Canberra's public sector holds more digital image data per capita than almost any comparable government city in the world. That is not a boast. Across the ACT government's shared service infrastructure and the dozens of Commonwealth agencies headquartered between Barton and Parkes, duplicate image files — scanned documents, planning photographs, architectural renders, and staff headshots stored multiple times across siloed systems — have become a quiet but significant cost problem.
The issue has gained urgency this year as federal agencies grapple with updated data governance frameworks under the Australian Government Data Strategy, which sets storage efficiency benchmarks that departments are now being audited against. For a city whose entire economic identity is built on administration, getting digital housekeeping right is not an abstract IT concern. It is a budget line.
What Canberra Is Actually Doing
The ACT Government's Shared Services division, based in Fyshwick, has been running a deduplication pilot across its document management platforms since late 2025. The program targets image assets held within the territory's planning and land authority records — a category of file that tends to balloon during development booms. With Gungahlin continuing to absorb new residential towers and the Belconnen town centre undergoing significant mixed-use redevelopment, the volume of planning imagery logged each month has roughly tracked construction approvals, which hit a multi-year high in the ACT during the March 2026 quarter according to the Australian Bureau of Statistics.
The Australian National University's School of Computing, on Acton Peninsula, has separately been developing image-fingerprinting tools that can identify near-duplicate photographs — images that differ only in compression, cropping, or minor colour adjustment — rather than just exact binary copies. That distinction matters enormously in practice. Government photography archives, for instance, frequently contain dozens of near-identical shots from a single ministerial event, each filed separately by different staff members into different folders.
The University of Canberra's Human Centred Technology Research Centre, on Kirinari Street in Bruce, has published work examining how metadata mismatches cause deduplication tools to miss obvious visual twins.
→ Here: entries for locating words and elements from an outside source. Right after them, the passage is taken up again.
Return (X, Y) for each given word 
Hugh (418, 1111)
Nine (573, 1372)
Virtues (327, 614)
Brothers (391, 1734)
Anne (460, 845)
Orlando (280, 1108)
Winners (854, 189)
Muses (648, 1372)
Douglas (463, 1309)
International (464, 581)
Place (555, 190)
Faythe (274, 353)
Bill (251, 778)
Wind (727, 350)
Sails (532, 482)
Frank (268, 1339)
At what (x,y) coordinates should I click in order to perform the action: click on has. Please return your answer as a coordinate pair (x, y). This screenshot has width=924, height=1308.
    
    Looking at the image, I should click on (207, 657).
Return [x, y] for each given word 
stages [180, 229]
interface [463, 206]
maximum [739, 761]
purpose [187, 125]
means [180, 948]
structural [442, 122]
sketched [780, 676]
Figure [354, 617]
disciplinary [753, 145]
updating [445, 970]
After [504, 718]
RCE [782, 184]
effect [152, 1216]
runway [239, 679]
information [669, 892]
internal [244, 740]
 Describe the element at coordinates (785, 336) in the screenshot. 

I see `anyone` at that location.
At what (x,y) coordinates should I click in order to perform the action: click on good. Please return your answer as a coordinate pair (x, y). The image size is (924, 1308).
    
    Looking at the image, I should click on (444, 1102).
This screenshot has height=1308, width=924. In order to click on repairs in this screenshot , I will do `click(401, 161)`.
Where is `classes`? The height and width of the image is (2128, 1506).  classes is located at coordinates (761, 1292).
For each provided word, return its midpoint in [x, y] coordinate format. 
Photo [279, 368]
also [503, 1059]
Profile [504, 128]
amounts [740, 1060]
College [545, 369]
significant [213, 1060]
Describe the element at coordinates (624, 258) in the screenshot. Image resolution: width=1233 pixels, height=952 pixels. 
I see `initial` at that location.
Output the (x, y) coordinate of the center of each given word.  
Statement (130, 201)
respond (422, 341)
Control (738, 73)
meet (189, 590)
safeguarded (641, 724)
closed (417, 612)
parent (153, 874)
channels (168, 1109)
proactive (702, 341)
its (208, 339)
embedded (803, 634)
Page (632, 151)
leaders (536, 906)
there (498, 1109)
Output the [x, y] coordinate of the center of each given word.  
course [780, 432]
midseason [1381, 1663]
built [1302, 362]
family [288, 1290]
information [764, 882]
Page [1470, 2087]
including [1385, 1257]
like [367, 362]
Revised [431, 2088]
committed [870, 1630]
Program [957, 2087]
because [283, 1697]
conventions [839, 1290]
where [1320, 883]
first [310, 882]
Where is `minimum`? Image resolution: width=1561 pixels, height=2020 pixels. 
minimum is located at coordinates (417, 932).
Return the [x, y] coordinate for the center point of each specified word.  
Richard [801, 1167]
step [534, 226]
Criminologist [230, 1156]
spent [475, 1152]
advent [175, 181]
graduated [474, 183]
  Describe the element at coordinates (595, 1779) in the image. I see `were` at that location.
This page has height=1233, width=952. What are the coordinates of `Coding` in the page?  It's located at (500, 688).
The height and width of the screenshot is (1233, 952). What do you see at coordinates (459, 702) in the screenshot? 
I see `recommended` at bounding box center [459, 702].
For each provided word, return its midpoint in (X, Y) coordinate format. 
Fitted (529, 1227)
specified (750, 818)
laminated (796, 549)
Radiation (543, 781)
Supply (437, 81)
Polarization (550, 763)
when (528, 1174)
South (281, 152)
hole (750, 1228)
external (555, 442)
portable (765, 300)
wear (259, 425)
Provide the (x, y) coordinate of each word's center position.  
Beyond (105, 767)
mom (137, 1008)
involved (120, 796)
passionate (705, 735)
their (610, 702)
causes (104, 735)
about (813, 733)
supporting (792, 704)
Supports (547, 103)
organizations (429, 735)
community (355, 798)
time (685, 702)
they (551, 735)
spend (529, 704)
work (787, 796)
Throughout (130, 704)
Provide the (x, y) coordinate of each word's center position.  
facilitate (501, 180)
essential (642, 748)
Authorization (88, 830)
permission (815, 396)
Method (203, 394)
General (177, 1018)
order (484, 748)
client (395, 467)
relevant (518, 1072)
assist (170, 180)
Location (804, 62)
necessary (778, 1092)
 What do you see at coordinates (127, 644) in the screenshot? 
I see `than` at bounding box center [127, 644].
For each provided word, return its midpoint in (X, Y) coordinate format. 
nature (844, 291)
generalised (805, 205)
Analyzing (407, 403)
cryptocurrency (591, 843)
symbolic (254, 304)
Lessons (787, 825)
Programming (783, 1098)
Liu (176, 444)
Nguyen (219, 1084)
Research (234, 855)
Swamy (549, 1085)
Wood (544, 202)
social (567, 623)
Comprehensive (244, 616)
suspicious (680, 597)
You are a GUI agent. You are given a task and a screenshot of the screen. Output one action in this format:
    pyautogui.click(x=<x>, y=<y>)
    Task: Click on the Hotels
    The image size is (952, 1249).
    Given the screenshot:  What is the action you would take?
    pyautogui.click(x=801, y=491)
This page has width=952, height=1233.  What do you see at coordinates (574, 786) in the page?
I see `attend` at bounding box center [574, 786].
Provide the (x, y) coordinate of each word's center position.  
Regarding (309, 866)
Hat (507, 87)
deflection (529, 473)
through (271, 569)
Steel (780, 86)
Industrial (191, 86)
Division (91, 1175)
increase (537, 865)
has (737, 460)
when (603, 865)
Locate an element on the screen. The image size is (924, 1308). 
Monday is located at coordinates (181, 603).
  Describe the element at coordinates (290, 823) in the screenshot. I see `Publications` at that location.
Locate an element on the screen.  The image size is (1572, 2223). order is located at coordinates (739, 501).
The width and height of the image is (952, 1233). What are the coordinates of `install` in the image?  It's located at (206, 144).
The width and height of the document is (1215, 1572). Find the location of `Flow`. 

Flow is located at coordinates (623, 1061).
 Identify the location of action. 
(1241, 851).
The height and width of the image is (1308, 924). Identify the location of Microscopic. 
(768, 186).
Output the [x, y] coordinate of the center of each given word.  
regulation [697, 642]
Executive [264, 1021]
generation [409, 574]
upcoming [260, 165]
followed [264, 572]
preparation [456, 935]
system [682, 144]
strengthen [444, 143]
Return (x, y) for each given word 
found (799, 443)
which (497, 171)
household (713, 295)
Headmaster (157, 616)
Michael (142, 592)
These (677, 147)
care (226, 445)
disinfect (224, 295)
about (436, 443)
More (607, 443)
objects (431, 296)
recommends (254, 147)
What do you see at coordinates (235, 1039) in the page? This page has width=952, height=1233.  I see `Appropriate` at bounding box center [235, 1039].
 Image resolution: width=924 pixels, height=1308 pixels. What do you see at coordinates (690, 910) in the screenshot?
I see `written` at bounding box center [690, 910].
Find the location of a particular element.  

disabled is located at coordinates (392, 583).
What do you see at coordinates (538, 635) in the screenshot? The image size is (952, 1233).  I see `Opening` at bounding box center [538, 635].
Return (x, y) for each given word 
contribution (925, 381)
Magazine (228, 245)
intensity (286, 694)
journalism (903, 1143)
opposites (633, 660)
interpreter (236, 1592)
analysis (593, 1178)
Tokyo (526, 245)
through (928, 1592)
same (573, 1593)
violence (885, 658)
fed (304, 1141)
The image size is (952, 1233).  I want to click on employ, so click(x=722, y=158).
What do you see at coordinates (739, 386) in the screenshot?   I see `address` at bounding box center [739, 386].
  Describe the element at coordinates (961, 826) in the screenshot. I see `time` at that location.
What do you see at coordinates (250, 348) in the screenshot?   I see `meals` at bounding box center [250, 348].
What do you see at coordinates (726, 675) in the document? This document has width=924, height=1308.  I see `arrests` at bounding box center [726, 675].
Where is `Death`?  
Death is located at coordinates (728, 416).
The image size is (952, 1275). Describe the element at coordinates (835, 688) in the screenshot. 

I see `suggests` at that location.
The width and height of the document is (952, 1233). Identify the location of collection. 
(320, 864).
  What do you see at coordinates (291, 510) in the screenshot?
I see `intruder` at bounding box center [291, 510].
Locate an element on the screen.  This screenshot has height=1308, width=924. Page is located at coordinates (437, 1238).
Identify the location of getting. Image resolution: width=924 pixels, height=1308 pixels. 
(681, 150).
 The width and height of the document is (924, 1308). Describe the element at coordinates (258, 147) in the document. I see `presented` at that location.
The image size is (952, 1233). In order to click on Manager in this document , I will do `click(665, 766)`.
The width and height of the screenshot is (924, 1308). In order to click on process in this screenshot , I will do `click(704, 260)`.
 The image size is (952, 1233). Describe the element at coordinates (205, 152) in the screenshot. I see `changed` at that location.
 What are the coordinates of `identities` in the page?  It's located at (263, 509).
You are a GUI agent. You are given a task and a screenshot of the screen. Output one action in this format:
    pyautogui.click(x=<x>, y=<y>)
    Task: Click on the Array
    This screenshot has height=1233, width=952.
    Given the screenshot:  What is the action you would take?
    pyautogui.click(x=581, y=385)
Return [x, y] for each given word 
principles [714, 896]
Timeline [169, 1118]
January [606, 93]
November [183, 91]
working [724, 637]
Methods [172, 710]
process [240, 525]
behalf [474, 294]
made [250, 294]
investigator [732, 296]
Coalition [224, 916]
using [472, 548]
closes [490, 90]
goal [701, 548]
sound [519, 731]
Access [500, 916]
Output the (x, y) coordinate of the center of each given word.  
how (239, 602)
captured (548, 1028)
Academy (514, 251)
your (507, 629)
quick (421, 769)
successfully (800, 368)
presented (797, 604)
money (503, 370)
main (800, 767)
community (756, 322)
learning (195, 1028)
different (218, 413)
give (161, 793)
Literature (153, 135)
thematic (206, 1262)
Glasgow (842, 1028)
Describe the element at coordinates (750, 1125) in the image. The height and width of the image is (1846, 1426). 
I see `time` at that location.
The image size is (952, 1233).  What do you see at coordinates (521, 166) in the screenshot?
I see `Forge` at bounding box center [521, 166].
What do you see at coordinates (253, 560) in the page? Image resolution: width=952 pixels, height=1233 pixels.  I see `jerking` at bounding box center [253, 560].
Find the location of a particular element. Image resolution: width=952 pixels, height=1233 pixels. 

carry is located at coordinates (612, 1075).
A single aerial photograph of the Molonglo Valley, re-exported with a different timestamp and tagged by a different officer, can exist as a legally separate record even when the pixel content is identical. Fixing that requires policy change, not just software.
How Other Cities Are Handling It
The comparison with similarly structured government capitals is instructive. Wellington, New Zealand's public-service-heavy capital, completed a whole-of-government digital asset rationalisation in 2024 under its Data and Statistics Act 2022 framework, consolidating storage across 32 agencies and reporting a reduction in duplicated image holdings of more than 40 percent within 18 months. Ottawa has taken a more decentralised approach, leaving individual Canadian federal departments to manage their own deduplication, which analysts from the Treasury Board of Canada Secretariat have flagged as producing uneven results.
Brussels, home to the European Union's administrative core, has mandated a single digital asset management platform for Commission photography since January 2025, a move partly driven by copyright compliance concerns rather than pure storage economics. Canberra's situation more closely resembles Edinburgh's, where the Scottish Government has been attempting to bridge legacy records systems built in the early 2000s with modern cloud infrastructure — a technically messy, politically low-priority task that keeps slipping down the agenda whenever something more visible demands attention.
The costs are real even if they rarely make headlines. Cloud storage is not free. For agencies running thousands of users across platforms like Microsoft SharePoint — which underpins much of the Commonwealth's document infrastructure — redundant image files compound licensing costs, slow search functions, and complicate legal discovery processes when agencies face Freedom of Information requests. A single large FOI response involving planning documents from a growth corridor like Molonglo can require staff to manually triage hundreds of near-identical image files.
The practical path forward, according to the frameworks being developed at both ANU and UC, involves combining automated fingerprinting with clearer filing protocols at the point of upload rather than relying on retrospective clean-up. Agencies planning major system migrations in the second half of 2026 — and several ACT government bodies have exactly that on their project schedules — have a narrow window to embed deduplication logic before old bad habits transfer to new platforms. Miss that window, and the problem simply migrates with everything else.